I heard a pastor I respect tremendously say once that we shouldn’t bother with Greek and Hebrew.  His argument was that we shouldn’t have to deal with a foreign language to understand who God is.

I thought about what horrible advice that is last night.  I stayed up late reading yet another book about the Sermon on the Mount (Matthew 5-7) and the beatitudes (those eight blessings I’m STILL writing a book about).  I’ve been asked to teach about “peace” this weekend at Origins Church in NY, NY so I flipped ahead to that chapter just to see if there was anything all those other books I’ve read about all this might have missed.

And there was.

Most books on the Sermon on the Mount or the beatitudes (the ones I’ve read) talk only about the Hebrew word for peace: shalom.  And how it has a very broad meaning.  It means wholeness or completion.  Shalom happens when what’s wrong or broken is righted or repaired.  This Hebrew word for peace is important to understand – I think – because Jesus was a Jew and grew up hearing and studying the Hebrew scriptures and so did the folks He taught the Sermon on the Mount to.

But the Sermon on the Mount we have today was translated into English from a Greek version of the New Testament.  When Jesus says, “Blessed are the peace makers…” the word used in the Greek version isn’t so general.  It’s very specific.  It always means, I learned last night, an absence of war.
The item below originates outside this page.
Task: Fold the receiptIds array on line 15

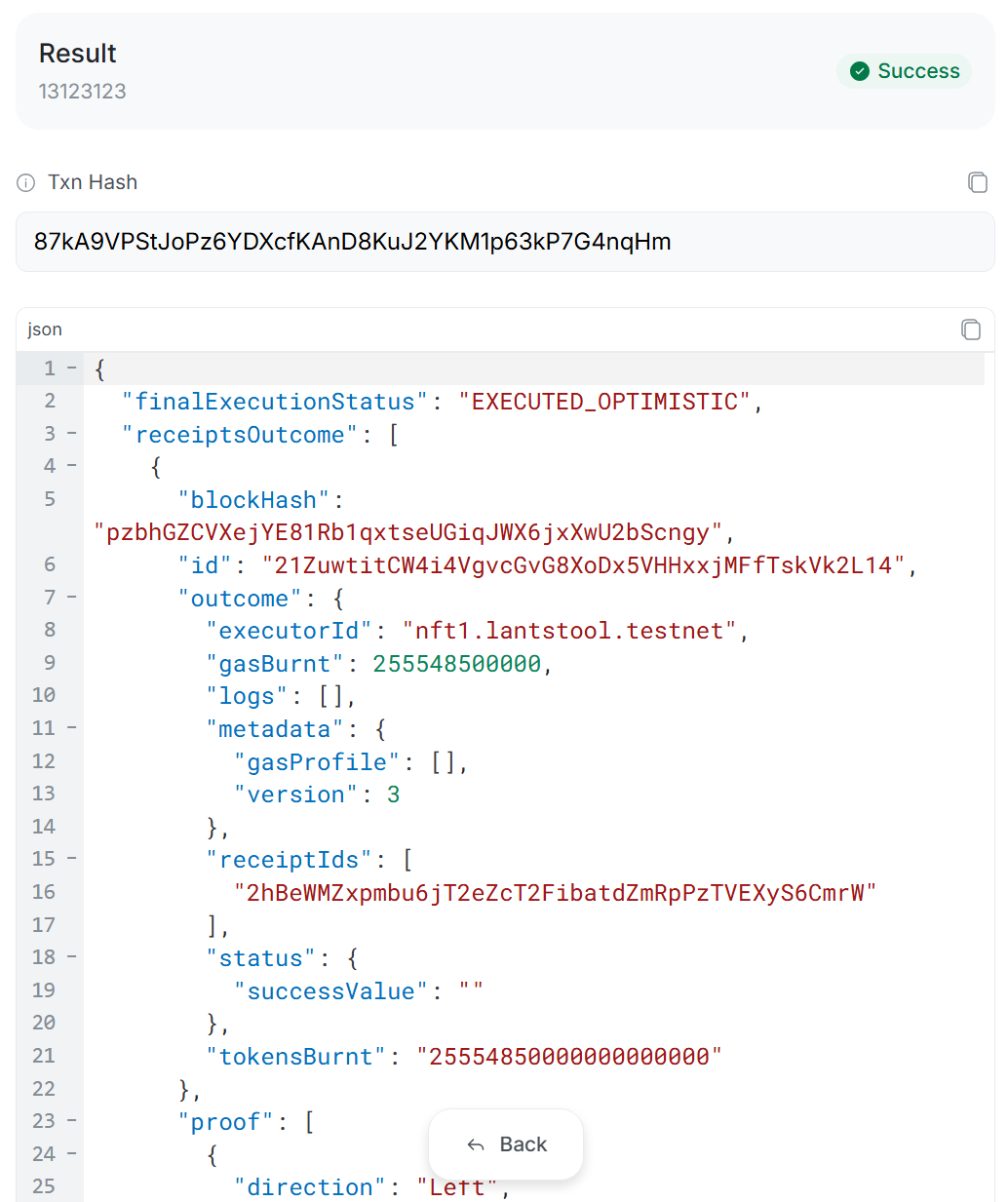Action: [72, 859]
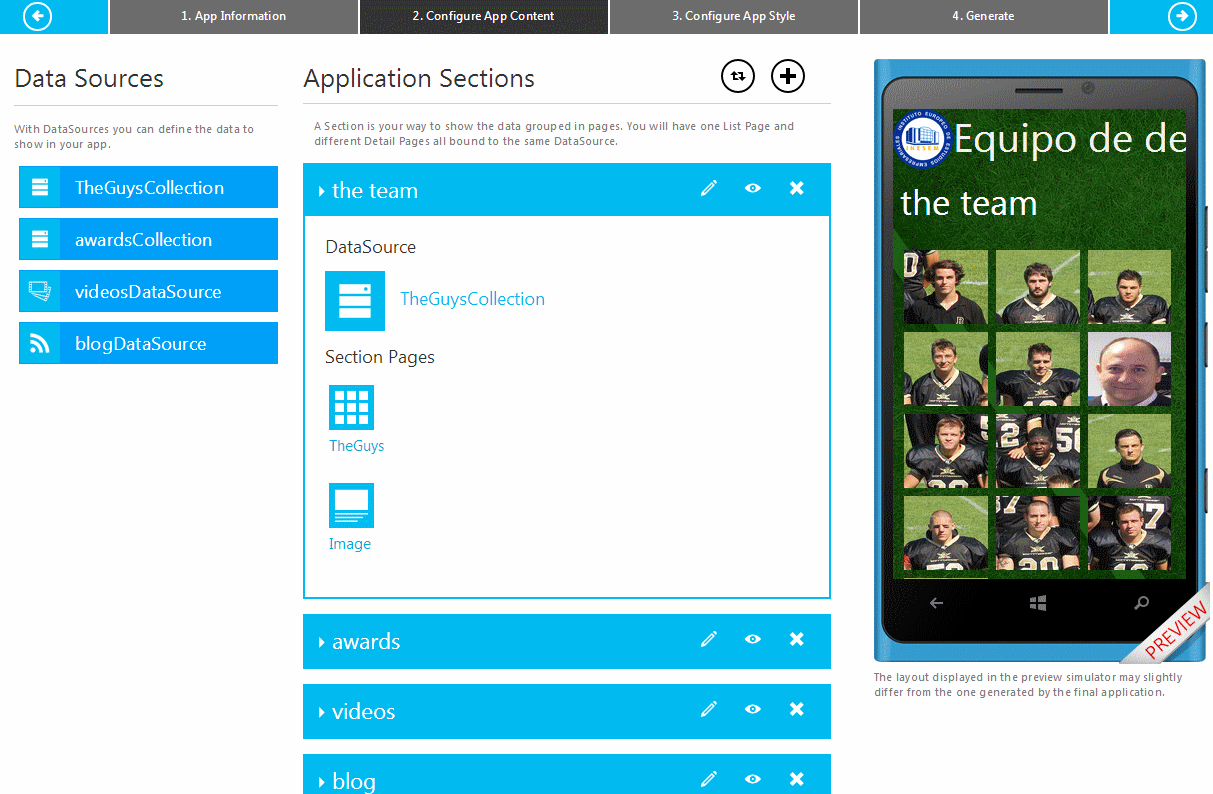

Now, I’m checking this out of course.  I’m not teaching anything based on one source, especially when it’s the source out of dozens that bothers to mention it. But the point is that ignoring the language scripture was written in is a good way to insure scripture is interpreted to fit our own place and time.  Before I started studying the beatitudes (three years ago) I thought “peace” meant an inner well-being or maybe a spiritual peace but definitely not an absence of war or a wholeness of all things.
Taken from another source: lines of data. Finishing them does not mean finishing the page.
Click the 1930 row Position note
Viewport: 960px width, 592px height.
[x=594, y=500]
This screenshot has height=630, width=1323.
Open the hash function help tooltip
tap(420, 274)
There’s not a lot going on today.  I’m studying and setting up a new bank account.  But I woke up with peace on my mind and realizing one way it’s been twisted by the modern American church into something non-threatening and easy to pursue.  We’ve defined Jesus’ words as if He spoke them in English to Americans today, when in fact He spoke them as a Jew to Jews in Aramaic in the context of teaching about something called a “kingdom”.  His words were then translated into Greek and then, much much later, into English and sold to us at LifeWay stores.

If we could go back and ask the people on that hill side 200 years ago what THEY thought Jesus meant, what would they tell us?  That’s what “bothering” with original languages gets us closer to.  And that makes this kind of study too important to shrug off.

Don’t you think?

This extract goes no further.